■ Requirement ■
Write out the items verbatim, beginning at the line that contains "The image size is (563, 1001)." and continuing through the end of the items.

■ Data listing ■
• • •

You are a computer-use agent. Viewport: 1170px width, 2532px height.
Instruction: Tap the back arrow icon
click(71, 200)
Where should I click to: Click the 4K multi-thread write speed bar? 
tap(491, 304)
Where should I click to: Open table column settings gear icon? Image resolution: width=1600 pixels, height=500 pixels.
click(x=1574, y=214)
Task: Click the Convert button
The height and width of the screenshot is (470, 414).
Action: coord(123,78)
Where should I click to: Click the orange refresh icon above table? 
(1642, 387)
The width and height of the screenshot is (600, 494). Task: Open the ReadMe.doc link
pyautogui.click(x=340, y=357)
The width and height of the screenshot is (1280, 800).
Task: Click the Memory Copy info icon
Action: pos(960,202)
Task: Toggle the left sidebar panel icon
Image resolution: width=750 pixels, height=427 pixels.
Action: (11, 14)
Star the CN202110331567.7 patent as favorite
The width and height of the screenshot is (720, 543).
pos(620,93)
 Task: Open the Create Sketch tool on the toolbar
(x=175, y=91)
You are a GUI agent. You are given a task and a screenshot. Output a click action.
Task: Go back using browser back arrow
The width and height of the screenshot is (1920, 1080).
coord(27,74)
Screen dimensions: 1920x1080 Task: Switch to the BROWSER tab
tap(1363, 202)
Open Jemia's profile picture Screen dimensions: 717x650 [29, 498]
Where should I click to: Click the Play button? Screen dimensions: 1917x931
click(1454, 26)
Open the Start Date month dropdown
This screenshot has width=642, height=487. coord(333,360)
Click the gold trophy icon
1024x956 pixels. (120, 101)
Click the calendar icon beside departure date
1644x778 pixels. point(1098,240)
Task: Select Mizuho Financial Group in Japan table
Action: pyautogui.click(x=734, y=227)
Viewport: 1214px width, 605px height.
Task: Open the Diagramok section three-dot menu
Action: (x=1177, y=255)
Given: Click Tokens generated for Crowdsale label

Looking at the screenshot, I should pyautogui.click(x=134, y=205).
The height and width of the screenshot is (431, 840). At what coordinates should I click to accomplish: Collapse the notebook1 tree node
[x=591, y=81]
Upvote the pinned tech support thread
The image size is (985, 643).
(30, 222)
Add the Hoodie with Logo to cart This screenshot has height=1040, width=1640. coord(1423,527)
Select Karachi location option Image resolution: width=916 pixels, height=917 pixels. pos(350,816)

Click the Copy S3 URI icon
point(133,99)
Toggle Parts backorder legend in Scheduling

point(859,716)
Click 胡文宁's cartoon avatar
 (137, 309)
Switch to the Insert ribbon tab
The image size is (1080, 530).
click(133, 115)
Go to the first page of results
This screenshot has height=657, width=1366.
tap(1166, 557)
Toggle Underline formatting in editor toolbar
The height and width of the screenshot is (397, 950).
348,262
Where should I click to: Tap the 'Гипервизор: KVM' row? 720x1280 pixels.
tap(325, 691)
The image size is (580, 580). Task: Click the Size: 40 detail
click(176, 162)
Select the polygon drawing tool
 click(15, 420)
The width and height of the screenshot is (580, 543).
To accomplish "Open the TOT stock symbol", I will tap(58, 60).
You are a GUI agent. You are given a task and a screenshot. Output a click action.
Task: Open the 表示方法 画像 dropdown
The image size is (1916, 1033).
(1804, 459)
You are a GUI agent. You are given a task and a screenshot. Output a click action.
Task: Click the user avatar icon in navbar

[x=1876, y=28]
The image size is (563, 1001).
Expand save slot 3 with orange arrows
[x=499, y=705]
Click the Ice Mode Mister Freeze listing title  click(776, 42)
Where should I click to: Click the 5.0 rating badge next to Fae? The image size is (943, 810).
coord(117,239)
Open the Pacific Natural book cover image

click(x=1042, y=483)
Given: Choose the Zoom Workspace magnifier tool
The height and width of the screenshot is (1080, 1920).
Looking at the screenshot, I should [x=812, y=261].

• • •

■ Response ■
The image size is (563, 1001).
Expand save slot 3 with orange arrows
[x=499, y=705]
Click the Ice Mode Mister Freeze listing title  click(776, 42)
Where should I click to: Click the 5.0 rating badge next to Fae? The image size is (943, 810).
coord(117,239)
Open the Pacific Natural book cover image

click(x=1042, y=483)
Given: Choose the Zoom Workspace magnifier tool
The height and width of the screenshot is (1080, 1920).
Looking at the screenshot, I should [x=812, y=261].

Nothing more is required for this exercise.